Text segment >>
In order to write a manifesto, I need to understand what Speaking Peace to Power wants to do when it grows up.  What it stands for is clear, so here’s where the idea of a blog first came about.  I need to do a little creative clearing and exploring to see and hear what I need to know, before the inspired action comes, and then follow the next thing in the direction that this project wants to go, or until it goes in another direction.

The first endpoint I’ve set in this path to creating the impossible is to establish this blog site, then post the written wanderings,… and listen.  Just listen.  For insight, for clarity, for fresh new understanding about what’s next.  It’s not exactly a solid beginning.  There are 10 or so posts that have come before this one.  I’d been writing and wandering around this idea for a few months when I decided to get invested in these ideas and generate an actual outcome.  Roseanne Cash, in Composed, also says ‘…beginnings often come from a clear decision to end.’  In this case, it’s an ending that comes with a direction, a commitment to create the impossible project.

So, “Here. This is where we begin.”

At the Middle of Infinity

03 22, 2012

You just said, ‘I am at the middle of Infinity.’

“Oh… Yeah, I did say that.  I guess that’s true.”

When I said it on that warm, sunny late-winter day, meeting for a rare in-person conversation with my friend in the park, it seemed unremarkable then, so…well, just an explanation of how I saw things in that moment.  Kinda’ normal, really.  Not all expansive and transcendent and spiritual-y.  I saw a diagram in my mind’ eye and I was describing what I saw.

Each of us embodies the limitless, the vast, the boundless.  Seems bold, like I’m saying we contain the uncontainable. That’s not what I mean by embody.  We enliven it. We give it an experience of singularity, a nexus point of expression.  And yet, it remains limitless, vast and boundless, the same in front of the point that is me as behind, beneath and above.

The diagram looks like this:  The symbol for infinity (a sideways figure 8), at the center of the symbol where the two lines intersect is me, or you, or anyone. In equal measure there on the diagram there is the physical 3-dimensional material experience of living, along with the energetic spiritual experience of aliveness.  The center of it all is the portal to both, and simultaneous experience of both is the whole point.  True Equilibrium. 

So, what happens?  

On these days like I’ve been having for the past couple of weeks, I feel a looming tendency to notice things unwanted. 

On these days I don’t remember what it is that I do want, except that I want to be free of the unwanted.  There’s a line from a poem by Jeffrey Foster, the way I committed it to memory was this:  “you do not want what you think you want, what you want is to be free of wanting.”  Even as I write this I think, “True, that.”  And it all goes to hell when I believe that what it takes to be free of wanting is to have what I want.  And what I want is some unrecognized, unnamed thing or experience or circumstance or quality of condition.

Rows >>
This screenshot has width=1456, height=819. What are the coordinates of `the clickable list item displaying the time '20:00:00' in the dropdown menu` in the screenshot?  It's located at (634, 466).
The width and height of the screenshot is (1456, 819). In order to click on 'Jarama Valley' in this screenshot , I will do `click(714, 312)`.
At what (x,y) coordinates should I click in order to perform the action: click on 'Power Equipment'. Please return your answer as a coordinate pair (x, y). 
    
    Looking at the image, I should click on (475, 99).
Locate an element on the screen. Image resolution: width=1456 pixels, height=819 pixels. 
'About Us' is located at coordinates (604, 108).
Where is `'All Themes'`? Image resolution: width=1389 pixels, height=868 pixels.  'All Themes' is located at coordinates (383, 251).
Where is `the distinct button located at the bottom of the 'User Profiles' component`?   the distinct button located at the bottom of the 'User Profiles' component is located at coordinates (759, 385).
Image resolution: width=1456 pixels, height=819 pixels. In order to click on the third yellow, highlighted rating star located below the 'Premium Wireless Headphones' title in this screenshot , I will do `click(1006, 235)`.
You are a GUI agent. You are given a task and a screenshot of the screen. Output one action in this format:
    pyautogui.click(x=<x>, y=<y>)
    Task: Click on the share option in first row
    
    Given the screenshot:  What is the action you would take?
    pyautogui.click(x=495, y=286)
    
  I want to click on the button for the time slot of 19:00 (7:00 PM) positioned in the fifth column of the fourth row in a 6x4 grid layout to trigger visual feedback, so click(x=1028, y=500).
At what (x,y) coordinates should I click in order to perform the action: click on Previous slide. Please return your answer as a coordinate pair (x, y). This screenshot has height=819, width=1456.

Aim >>
In the blog excerpt:
1. What is the first endpoint set on the path to creating the impossible?
2. About how many posts came before this one?
3. In the infinity diagram, what sits at the center where the two lines intersect?
The data stand apart from the blog excerpt and are separate material.

The response >>
1. Establishing the blog site, then posting the written wanderings and listening.
2. 10 or so.
3. Me, or you, or anyone.